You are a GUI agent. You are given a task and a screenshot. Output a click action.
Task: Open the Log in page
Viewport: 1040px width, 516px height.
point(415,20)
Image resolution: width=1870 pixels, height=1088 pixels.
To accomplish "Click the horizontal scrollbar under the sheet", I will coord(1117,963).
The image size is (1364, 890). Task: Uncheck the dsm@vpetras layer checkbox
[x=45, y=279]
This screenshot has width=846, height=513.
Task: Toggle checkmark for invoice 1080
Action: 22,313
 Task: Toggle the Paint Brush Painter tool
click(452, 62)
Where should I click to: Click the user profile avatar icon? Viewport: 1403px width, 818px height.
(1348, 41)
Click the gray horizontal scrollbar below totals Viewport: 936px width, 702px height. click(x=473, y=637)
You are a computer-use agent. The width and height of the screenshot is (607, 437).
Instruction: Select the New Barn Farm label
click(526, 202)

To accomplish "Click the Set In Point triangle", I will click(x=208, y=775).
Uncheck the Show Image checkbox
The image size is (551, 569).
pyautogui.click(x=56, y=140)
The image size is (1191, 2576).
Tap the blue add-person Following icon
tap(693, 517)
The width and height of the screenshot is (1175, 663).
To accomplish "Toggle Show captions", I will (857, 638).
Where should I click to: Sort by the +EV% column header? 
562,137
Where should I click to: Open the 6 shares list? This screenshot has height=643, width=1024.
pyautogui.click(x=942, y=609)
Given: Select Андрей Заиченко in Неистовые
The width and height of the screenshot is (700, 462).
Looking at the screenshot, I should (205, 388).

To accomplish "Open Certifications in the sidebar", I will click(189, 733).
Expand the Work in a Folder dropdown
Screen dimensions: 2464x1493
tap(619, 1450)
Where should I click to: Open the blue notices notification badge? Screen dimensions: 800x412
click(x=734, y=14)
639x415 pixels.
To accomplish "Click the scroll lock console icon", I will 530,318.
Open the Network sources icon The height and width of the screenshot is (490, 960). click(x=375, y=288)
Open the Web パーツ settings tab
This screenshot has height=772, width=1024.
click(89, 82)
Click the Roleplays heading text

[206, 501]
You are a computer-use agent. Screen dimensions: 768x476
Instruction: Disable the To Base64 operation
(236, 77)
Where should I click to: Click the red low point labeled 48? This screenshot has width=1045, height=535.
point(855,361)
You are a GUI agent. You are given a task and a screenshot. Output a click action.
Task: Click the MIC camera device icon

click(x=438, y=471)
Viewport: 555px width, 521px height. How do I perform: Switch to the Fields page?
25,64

- TASK ITEM
In the entries above, one line contains "Where should I click to: Click the user" and another contains "You are a computer-use agent. The". Reproduce exactly those two lines and the lines between them, nothing else.

- SOLUTION
Where should I click to: Click the user profile avatar icon? Viewport: 1403px width, 818px height.
(1348, 41)
Click the gray horizontal scrollbar below totals Viewport: 936px width, 702px height. click(x=473, y=637)
You are a computer-use agent. The width and height of the screenshot is (607, 437).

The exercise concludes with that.